The director of medical services, now the Health principal secretary, sought to explain the delay in finalising the guidelines.
He said any document that involved the lives and welfare of many people, and especially one that affected different faiths and beliefs, was difficult to complete, especially in light of the requirements of public participation as spelt out in the Constitution.
Dr Muraguri said allowing any unpermitted training of health workers on abortion could lead to a national catastrophe because the ministry would not be responsible for the quality of such training.
“As a result, the implementation by health workers of such training, if substandard, may cause death or complications in people who seek abortion services,” said Dr Muraguri.
“There is no shortage of legal abortion services in public hospitals nationwide where the requested services meet the requirements of the Constitution, in which case a trained health professional, not worker, has certified that there is need for emergency treatment or the life or health of the mother is in danger.”
The government, he said, had also endeavoured to do away with unskilled abortion providers, and equally worked hard to avoid creating the public impression that it encouraged abortion.
“In this regard, the use of Medabon, Mifepristone and Misoprostol would not be proper if the abortion is being conducted in contravention of the Constitution, and the prohibition in the memo in question of the use of these drugs should be seen in this light,” added Dr Muraguri.
The ministry said people other than trained health professionals did not qualify to conduct abortion in the manner provided by the law and their activities were, therefore, criminal.
He added that the ministry feared that there was a likelihood that the unauthorised teaching of the health workers on how to offer abortion services would spawn a wave of illegal abortions countrywide.
In a recent ruling, High Court Judge Isaac Lenaola referred the matter to Chief Justice Willy Mutunga.
The judge asked Dr Mutunga to constitute a bench of judges to hear and determine the case when he found that the petition was raising many substantial questions of law.
“It cannot be contested that abortion is a matter of great public concern and interest,” Justice Lenaola said in his February 19 ruling.

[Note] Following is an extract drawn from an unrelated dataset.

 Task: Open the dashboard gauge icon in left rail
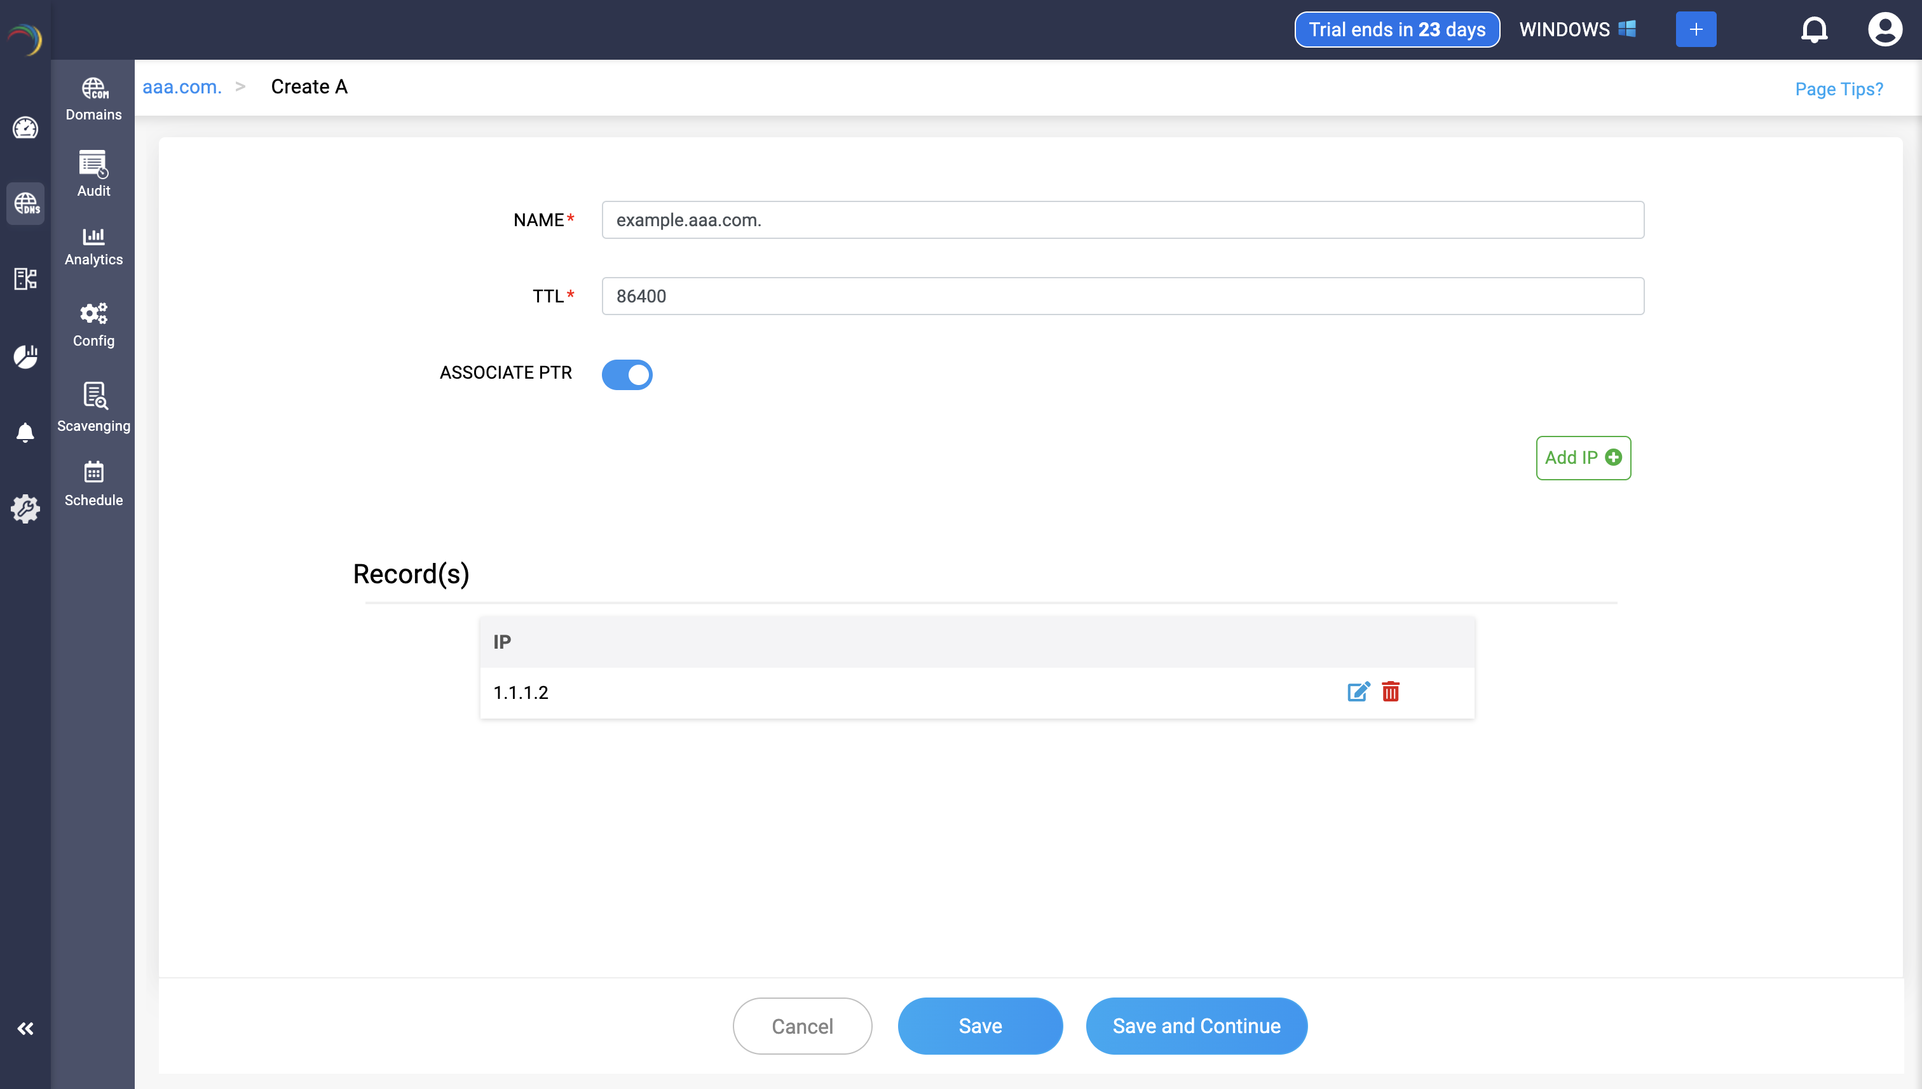click(x=25, y=128)
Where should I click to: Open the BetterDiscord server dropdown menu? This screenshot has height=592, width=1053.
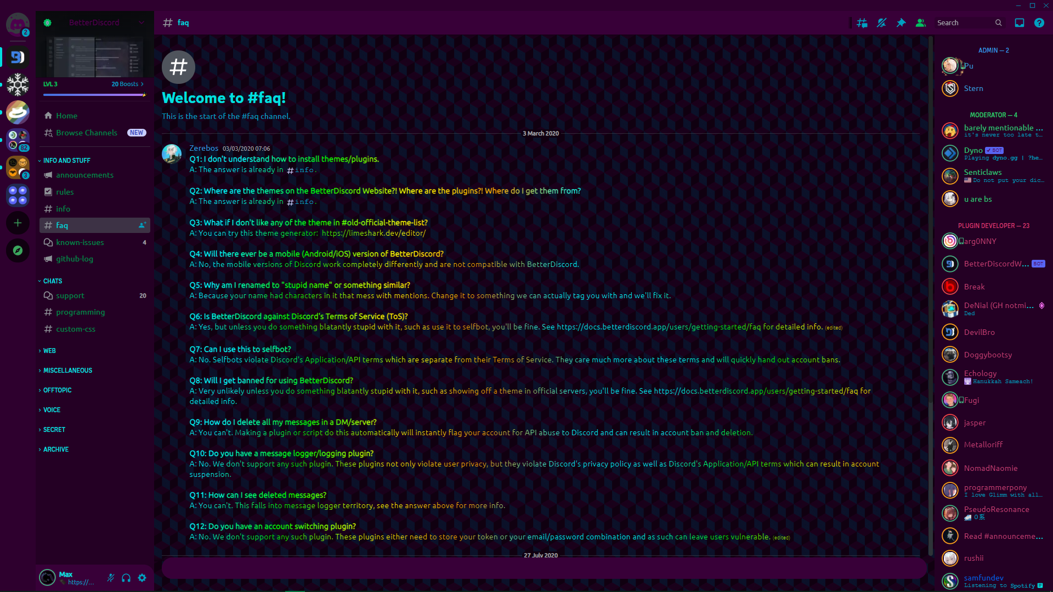pos(141,22)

“Moral, ethical, legal and factual questions with debatable and difficult implications would arise in determining what constitutes safe abortion.”
The petitioners asked the High Court to issue a declaration that the rights of women and health workers had been violated.
They also urged the court to order government officials not to interfere with healthcare workers’ professional training.
They said patients ought to have access to medical information.
They also asked the court to order the government to develop and disseminate guidelines on safe abortions to healthcare workers and ensure that quality, safe, and legal abortion services are offered to those who need them.
They said the court should order the director of medical services to annul the memo and issue a new one that clarifies the circumstances for safe, legal abortions as provided for by the Constitution.